Er gewann den Stanley Cup schon, als viele seiner Mitspieler und Kontrahenten noch gar nicht geboren waren, war Weltmeister und Olympiasieger. Mit bald 44 Jahren mischt Jaromir Jagr mit den Florida Panthers die NHL auf - ein Franchise-Rekord inklusive. Mit SPOX sprach die lebende Eishockey-Legende über Sprachprobleme, den Reiz der KHL, das neue Overtime-Format und seinen Abstecher zu den Schalker Haien.
SPOX: Herr Jagr, nachdem Ihnen in der letzten Partie vor Weihnachten gegen die Ottawa Senators (22. Dezember) Ihr Gegenspieler Alex Chiasson vier Zähne ausgeschlagen hat, haben Sie getwittert, dass Sie sich vom Weihnachtsmann neue Zähne wünschen, da es ansonsten nichts mit einem guten Christmas-Dinner werden würde. Hat Santa Claus Ihren Wunsch erhört?
Jaromir Jagr: Oh ja, das hat er - hier, sehen Sie! (zeigt seine Zähne) Er kam in Form eines Zahnarztes mit einem weißen Kittel zu mir. Insgesamt fünf Stunden hat die ganze Prozedur gedauert. Das ist zwar eine ganz schön lange Zeit, aber für ein gutes Abendessen an Weihnachten nimmt man so etwas schon einmal in Kauf. Es muss ja nicht unbedingt zur Gewohnheit werden.
SPOX: Sie haben während Ihrer langen Profi-Karriere schon sehr viel erlebt - aber ein Weihnachtsfest unter Palmen wohl noch nicht. Wie war diese "etwas andere" Erfahrung?
Jagr: Das stimmt. Weihnachten unter Palmen beziehungsweise bei diesen Bedingungen habe ich tatsächlich noch nicht gefeiert. Das war für mich etwas völlig Neues. Aber es hat mir sehr gefallen. Nachdem wir über Weihnachten nicht gespielt haben, war ich sehr oft am Strand, um dort zu entspannen. Überhaupt genieße ich die Zeit hier in Florida sehr. Wenn es der Spielplan zulässt, verbringe ich grundsätzlich viel Zeit am Meer. Letztlich ist es für mich eine perfekte Kombination aus Arbeit und Erholung. Wenn man so will, dann werde ich ja praktisch auch fürs Urlaubmachen bezahlt. Das ist doch großartig, oder nicht? (lacht)
SPOX: Wenn man Sie in diesen Tagen, Wochen und Monaten sowohl auf als auch neben der Eisfläche sieht, dann hat man den Eindruck, als würde man einen sehr glücklichen Jaromir Jagr erleben, der seine Zeit als Eishockey-Profi extrem genießt.

▶ **Aufgabe 1**
Zitiere aus dem Interview mit Jaromir Jagr die Stelle von „SPOX: Sie haben“ bis „oder nicht? (lacht)“, beide Grenzen eingeschlossen.
Das Interview und die Datensätze haben inhaltlich nichts miteinander zu tun.

▶ **Daten zur Aufgabe**
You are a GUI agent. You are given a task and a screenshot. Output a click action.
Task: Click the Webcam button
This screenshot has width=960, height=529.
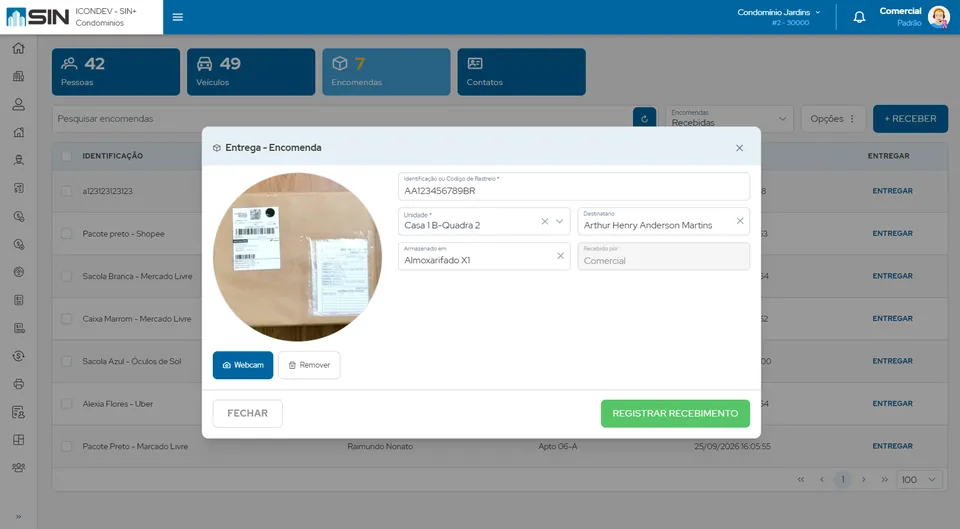[x=243, y=366]

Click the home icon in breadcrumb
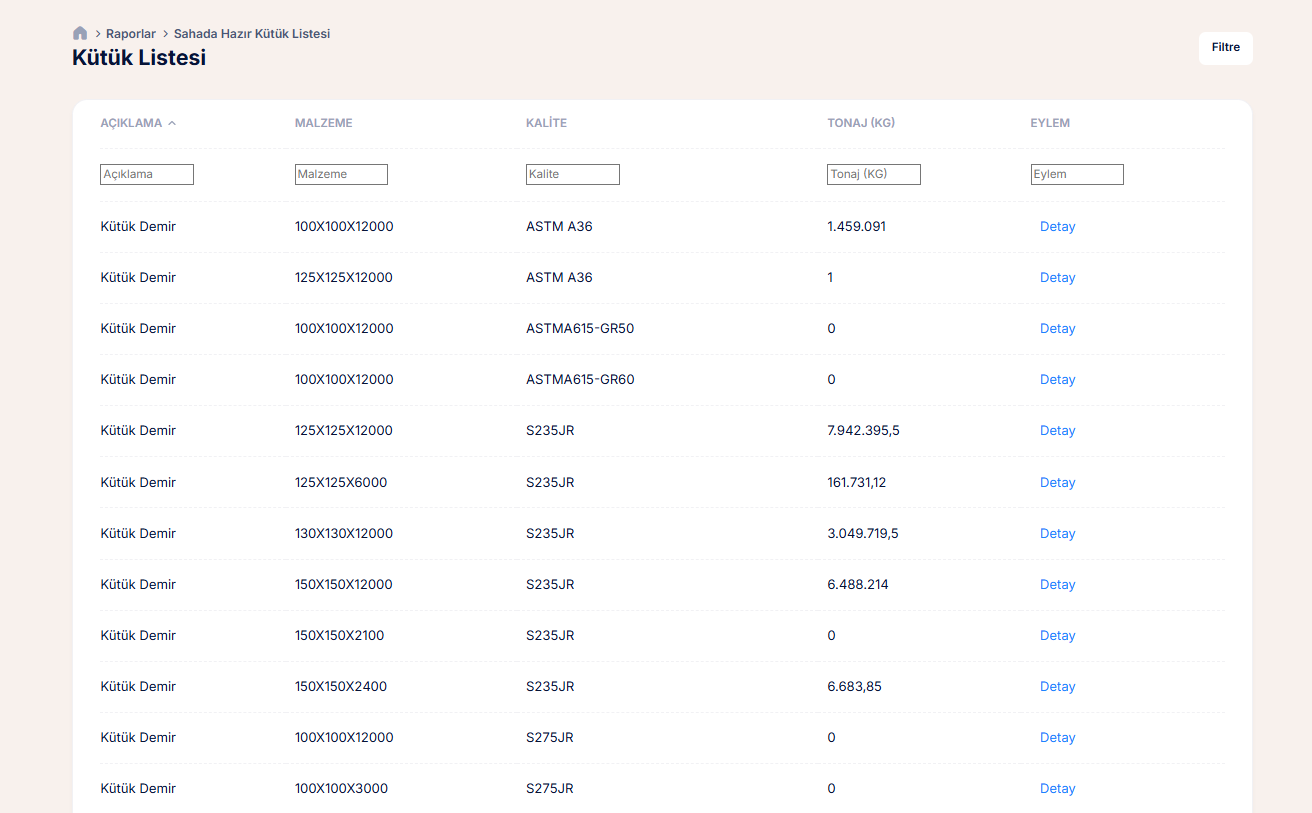(x=80, y=34)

▶ **Aufgabe 2**
Gib alle Datensätze Zeile für Zeile unverändert aus. Lass die Bilder dabei weg.

▶ **Richtiges Ergebnis 1**
SPOX: Sie haben während Ihrer langen Profi-Karriere schon sehr viel erlebt - aber ein Weihnachtsfest unter Palmen wohl noch nicht. Wie war diese "etwas andere" Erfahrung?
Jagr: Das stimmt. Weihnachten unter Palmen beziehungsweise bei diesen Bedingungen habe ich tatsächlich noch nicht gefeiert. Das war für mich etwas völlig Neues. Aber es hat mir sehr gefallen. Nachdem wir über Weihnachten nicht gespielt haben, war ich sehr oft am Strand, um dort zu entspannen. Überhaupt genieße ich die Zeit hier in Florida sehr. Wenn es der Spielplan zulässt, verbringe ich grundsätzlich viel Zeit am Meer. Letztlich ist es für mich eine perfekte Kombination aus Arbeit und Erholung. Wenn man so will, dann werde ich ja praktisch auch fürs Urlaubmachen bezahlt. Das ist doch großartig, oder nicht? (lacht)

▶ **Richtiges Ergebnis 2**
You are a GUI agent. You are given a task and a screenshot. Output a click action.
Task: Click the Webcam button
This screenshot has width=960, height=529.
[x=243, y=366]

Click the home icon in breadcrumb
(x=80, y=34)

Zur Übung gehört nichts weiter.